Timur arrives at the plant, discovers Bana's body and find Daniel and Alicia. Daniel discovers the room full of crates holding the treasure from the tomb. At Alicia behest, he reluctantly agrees that they must destroy the plant. As the worms close in, Daniel and Alicia build up the pressure in the generators and pipes. Timur defends them with a shotgun, but the queen eats him. Daniel and Alicia escape the exploding plant.

After returning Alicia to Sepegal, Daniel drives away, planning to collect the treasure scattered around the plant.

== Home media ==
Mongolian Death Worm was released on DVD on April 26, 2011 by Lions Gate Entertainment.

== Reception ==
Critical reception has been mixed, with several outlets alternating between praising and criticizing the movie for its cheesiness. DVD Verdict panned the movie, writing "Forgetting the really poor CGI, the problem is just how dumb you need to be for these giant worms to be a serious threat. Though the worms run up a decent body count, this is solely down to their victims' stupidity. One after another, people just stand dumbstruck, waiting for the amazingly slow-moving worms to devour them. You wouldn't even need to break a sweat to outpace these invertebrates." Dread Central also heavily criticized Mongolian Death Worms, calling it an "instantly forgettable Syfy monster-of-the-week formula feature" and also stating that "I'm sure for some it will pass the time on a rainy day. Hopefully you live in an arid climate."

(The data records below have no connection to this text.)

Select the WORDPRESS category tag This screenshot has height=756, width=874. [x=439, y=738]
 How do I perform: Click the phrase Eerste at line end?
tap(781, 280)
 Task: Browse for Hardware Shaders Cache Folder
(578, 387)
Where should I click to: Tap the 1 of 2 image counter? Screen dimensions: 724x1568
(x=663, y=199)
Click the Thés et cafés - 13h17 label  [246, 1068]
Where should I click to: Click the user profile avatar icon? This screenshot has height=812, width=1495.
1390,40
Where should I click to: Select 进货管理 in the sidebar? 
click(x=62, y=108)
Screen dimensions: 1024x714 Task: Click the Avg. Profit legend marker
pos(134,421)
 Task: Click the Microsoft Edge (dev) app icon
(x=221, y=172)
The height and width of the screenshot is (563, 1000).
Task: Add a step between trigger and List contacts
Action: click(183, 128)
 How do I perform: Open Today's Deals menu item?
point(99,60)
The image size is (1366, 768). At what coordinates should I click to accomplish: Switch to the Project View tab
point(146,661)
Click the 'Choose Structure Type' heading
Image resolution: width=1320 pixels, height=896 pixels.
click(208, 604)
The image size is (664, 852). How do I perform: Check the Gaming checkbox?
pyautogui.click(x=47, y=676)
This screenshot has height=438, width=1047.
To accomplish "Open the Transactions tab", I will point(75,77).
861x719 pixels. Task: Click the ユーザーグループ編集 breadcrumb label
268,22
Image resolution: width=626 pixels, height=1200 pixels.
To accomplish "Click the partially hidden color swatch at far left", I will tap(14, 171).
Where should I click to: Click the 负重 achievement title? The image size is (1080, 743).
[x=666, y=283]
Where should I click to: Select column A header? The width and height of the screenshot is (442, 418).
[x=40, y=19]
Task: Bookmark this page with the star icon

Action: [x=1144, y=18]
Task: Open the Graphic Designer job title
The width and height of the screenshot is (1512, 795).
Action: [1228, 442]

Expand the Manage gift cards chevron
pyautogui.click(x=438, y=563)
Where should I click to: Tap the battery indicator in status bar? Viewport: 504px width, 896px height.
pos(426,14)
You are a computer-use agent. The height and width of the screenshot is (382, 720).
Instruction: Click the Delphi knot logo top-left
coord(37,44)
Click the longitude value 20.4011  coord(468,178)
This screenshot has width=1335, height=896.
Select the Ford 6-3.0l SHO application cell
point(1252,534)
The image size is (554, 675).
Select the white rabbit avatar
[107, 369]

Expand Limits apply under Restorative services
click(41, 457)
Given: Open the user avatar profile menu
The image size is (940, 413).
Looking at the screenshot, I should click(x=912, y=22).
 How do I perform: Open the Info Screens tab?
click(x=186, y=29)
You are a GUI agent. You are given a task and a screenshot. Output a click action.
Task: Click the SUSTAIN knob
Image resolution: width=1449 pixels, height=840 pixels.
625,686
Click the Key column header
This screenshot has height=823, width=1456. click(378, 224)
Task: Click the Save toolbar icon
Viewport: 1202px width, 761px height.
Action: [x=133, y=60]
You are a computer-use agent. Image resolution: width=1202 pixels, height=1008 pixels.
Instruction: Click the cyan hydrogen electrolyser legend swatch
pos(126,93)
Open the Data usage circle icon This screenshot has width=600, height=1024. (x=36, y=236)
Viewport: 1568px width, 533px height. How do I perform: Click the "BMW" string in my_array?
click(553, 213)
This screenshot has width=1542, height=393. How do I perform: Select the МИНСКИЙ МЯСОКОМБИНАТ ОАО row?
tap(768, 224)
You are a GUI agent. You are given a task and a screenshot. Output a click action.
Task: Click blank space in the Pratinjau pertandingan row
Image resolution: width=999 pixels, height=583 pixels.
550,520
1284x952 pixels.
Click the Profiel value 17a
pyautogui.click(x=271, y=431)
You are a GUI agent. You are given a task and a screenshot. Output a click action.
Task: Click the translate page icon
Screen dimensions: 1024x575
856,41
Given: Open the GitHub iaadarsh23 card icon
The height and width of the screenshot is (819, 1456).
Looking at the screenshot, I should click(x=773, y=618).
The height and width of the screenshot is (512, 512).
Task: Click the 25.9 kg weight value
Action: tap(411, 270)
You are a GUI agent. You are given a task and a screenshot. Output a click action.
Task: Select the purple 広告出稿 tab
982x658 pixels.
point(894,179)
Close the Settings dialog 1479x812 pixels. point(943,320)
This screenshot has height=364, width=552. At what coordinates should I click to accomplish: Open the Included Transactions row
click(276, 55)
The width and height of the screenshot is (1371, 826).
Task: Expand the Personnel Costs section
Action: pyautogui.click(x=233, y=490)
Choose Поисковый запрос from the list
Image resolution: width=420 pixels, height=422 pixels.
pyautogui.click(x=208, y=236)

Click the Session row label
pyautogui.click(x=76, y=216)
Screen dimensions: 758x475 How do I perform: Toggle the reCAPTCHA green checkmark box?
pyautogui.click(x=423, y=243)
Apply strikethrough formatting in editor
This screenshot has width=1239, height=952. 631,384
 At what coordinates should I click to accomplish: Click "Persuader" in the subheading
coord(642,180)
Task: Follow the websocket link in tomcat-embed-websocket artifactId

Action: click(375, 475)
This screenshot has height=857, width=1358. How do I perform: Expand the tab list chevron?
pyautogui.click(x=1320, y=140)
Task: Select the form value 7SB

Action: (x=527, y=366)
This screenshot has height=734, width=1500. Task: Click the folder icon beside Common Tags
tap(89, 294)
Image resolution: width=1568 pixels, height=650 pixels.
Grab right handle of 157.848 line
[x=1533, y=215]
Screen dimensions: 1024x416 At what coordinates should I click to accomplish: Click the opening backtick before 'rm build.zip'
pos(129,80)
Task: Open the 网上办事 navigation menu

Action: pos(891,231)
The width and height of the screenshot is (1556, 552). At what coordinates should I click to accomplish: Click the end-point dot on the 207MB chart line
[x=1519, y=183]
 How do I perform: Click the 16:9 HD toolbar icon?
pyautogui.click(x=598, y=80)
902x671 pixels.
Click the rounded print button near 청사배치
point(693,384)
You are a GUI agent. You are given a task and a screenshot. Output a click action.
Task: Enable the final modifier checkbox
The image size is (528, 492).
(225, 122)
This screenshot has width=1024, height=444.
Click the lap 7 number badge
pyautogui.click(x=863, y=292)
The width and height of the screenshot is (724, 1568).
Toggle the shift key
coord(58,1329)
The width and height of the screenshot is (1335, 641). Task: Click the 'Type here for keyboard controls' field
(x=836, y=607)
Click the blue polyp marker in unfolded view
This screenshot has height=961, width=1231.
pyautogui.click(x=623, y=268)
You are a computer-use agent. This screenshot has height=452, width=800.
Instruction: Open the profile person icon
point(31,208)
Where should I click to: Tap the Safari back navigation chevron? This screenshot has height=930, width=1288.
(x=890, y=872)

In contrast, HorrorNews.net and BeyondHollywood.com both wrote overall favorable reviews for the movie, as both praised Flanery's performance and BeyondHollywood.com commented that "Bad movies fanatics will have no problem consuming the massive amount of cheese caked all over Steven R. Monroe's brisk little monster movie. And while Worm certainly doesn't redefine the genre, it should give SyFy original movie aficionados exactly what they're craving. At the end of the day, that's pretty much all you can ask for when you sit down with a movie that bears the title Mongolian Death Worm."